● Work to be completed
Please copy each line of the listing below in which the word "computer" appears.

==== Dataset records ====

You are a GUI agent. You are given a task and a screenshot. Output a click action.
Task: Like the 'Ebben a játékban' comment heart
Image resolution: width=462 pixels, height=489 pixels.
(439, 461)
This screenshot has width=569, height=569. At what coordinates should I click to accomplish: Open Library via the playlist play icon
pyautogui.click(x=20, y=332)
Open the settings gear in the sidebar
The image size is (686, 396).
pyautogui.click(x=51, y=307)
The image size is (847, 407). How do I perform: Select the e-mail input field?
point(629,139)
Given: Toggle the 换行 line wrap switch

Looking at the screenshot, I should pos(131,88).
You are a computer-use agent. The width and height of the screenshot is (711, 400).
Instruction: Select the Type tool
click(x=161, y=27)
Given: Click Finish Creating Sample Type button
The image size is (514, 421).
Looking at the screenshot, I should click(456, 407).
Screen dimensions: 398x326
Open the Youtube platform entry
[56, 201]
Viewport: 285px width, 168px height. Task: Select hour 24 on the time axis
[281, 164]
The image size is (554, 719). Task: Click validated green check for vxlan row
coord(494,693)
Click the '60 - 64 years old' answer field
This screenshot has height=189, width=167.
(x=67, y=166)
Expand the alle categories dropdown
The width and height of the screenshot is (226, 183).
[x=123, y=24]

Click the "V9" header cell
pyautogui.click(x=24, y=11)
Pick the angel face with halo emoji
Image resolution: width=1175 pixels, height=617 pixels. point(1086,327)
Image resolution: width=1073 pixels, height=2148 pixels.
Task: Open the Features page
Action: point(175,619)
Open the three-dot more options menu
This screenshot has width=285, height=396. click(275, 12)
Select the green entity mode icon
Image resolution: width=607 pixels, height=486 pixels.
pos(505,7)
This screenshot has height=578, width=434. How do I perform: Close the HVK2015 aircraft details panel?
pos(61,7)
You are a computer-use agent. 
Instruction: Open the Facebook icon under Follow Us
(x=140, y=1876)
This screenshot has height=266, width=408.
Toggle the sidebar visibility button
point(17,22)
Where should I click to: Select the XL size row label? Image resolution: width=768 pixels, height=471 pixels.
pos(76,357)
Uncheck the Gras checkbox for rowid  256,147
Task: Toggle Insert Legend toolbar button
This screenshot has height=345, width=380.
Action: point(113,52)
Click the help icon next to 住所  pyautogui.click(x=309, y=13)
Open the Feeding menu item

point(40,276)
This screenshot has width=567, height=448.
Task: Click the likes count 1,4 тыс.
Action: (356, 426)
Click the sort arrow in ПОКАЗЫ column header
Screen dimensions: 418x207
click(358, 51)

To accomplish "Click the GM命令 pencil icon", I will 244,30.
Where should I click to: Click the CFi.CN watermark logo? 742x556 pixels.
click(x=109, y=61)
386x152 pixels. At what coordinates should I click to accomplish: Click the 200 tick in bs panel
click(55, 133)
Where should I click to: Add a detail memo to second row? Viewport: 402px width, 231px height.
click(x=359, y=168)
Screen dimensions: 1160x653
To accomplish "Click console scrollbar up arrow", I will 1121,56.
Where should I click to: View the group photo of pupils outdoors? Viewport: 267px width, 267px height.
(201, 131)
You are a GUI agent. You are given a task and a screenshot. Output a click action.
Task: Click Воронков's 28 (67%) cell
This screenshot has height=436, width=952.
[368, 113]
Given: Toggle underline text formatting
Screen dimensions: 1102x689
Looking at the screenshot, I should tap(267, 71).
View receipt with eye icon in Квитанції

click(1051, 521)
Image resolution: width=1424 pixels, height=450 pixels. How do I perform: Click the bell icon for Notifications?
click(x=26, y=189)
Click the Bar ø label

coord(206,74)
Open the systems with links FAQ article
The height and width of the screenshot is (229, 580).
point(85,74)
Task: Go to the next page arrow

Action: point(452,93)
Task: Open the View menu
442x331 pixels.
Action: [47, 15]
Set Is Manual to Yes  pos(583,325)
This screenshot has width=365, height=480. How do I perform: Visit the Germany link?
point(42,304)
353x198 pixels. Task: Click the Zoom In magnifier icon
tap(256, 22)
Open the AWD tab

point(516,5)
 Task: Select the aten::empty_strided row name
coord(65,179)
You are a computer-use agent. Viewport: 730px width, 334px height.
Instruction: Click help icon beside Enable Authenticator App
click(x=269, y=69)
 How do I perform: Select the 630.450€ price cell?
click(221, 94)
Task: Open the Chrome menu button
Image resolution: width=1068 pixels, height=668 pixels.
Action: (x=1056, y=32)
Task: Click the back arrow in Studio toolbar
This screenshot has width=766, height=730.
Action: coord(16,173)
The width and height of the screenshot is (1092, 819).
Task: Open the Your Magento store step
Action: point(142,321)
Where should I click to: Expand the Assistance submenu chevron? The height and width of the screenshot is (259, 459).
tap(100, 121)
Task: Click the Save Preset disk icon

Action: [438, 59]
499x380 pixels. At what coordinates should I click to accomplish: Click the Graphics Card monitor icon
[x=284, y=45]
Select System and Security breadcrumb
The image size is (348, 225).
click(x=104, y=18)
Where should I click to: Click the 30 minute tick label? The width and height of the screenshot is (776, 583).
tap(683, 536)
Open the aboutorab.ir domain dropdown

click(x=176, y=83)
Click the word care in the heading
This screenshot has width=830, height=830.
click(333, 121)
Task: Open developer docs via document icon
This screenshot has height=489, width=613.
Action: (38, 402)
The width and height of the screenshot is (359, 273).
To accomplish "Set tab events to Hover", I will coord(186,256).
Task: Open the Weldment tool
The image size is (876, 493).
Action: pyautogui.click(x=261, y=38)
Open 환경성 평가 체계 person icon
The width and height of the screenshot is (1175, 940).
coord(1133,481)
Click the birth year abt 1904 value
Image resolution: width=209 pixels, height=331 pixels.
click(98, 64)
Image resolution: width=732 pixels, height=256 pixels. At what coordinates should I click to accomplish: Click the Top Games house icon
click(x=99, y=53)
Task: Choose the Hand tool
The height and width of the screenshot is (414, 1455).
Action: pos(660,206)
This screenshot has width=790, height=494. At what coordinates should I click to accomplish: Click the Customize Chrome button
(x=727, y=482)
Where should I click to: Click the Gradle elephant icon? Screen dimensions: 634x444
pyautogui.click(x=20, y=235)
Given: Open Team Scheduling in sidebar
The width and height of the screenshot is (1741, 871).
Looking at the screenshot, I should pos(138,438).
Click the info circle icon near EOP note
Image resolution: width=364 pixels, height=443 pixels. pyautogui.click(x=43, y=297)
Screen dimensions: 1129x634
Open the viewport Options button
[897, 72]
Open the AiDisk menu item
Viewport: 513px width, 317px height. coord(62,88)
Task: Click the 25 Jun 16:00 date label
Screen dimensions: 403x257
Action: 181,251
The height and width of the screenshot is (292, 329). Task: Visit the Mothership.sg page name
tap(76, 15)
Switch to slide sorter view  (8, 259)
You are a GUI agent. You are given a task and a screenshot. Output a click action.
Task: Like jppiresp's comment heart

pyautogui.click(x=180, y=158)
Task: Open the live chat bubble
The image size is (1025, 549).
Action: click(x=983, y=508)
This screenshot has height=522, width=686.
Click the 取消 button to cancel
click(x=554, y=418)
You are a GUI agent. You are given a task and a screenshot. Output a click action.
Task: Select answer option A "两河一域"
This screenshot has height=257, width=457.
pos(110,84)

====

● Answer to the problem
You are a computer-use agent. The width and height of the screenshot is (711, 400).
You are a computer-use agent. 
You are a computer-use agent. Viewport: 730px width, 334px height.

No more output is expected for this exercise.